## Required task
Copy word for word everything from the line containing "At what (x,y)" down to the line containing "Looking at the" in the items below, with both of those lines included.

Items in a dataset
**********

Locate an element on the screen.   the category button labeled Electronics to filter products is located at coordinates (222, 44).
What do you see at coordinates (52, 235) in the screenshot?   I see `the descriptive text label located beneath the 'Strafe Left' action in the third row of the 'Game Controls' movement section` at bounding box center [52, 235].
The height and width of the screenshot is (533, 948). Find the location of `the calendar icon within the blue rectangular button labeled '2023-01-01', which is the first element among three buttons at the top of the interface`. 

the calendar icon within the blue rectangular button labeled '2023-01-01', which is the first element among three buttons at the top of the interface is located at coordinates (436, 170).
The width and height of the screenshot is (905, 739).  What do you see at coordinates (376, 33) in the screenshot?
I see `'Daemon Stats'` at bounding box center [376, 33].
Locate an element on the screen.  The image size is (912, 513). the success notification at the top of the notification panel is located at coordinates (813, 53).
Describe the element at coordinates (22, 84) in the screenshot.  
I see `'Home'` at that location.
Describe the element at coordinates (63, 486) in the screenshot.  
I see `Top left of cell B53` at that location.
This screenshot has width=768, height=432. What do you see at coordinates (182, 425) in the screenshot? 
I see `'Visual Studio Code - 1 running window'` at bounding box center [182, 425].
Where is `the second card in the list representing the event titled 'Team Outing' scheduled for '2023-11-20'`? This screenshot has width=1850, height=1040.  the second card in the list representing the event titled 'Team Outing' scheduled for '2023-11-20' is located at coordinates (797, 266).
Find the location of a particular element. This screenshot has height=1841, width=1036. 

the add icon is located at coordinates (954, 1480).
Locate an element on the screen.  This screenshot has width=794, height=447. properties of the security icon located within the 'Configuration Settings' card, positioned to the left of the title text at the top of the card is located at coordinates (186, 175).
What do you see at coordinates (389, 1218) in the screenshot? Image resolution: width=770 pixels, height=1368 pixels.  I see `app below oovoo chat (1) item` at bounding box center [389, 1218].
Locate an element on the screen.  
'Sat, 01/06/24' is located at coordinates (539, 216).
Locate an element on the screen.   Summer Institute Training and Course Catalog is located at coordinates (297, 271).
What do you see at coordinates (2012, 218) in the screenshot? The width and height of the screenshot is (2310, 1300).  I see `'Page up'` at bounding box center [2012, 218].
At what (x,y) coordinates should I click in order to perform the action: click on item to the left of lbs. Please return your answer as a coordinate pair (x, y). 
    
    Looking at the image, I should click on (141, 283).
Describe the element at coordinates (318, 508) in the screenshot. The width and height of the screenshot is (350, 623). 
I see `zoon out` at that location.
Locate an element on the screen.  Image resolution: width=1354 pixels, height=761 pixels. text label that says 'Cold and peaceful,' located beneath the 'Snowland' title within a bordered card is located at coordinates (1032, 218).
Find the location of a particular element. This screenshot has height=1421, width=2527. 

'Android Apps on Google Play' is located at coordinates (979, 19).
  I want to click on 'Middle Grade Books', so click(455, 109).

**********

## Task output
At what (x,y) coordinates should I click in order to perform the action: click on item to the left of lbs. Please return your answer as a coordinate pair (x, y). 
    
    Looking at the image, I should click on (141, 283).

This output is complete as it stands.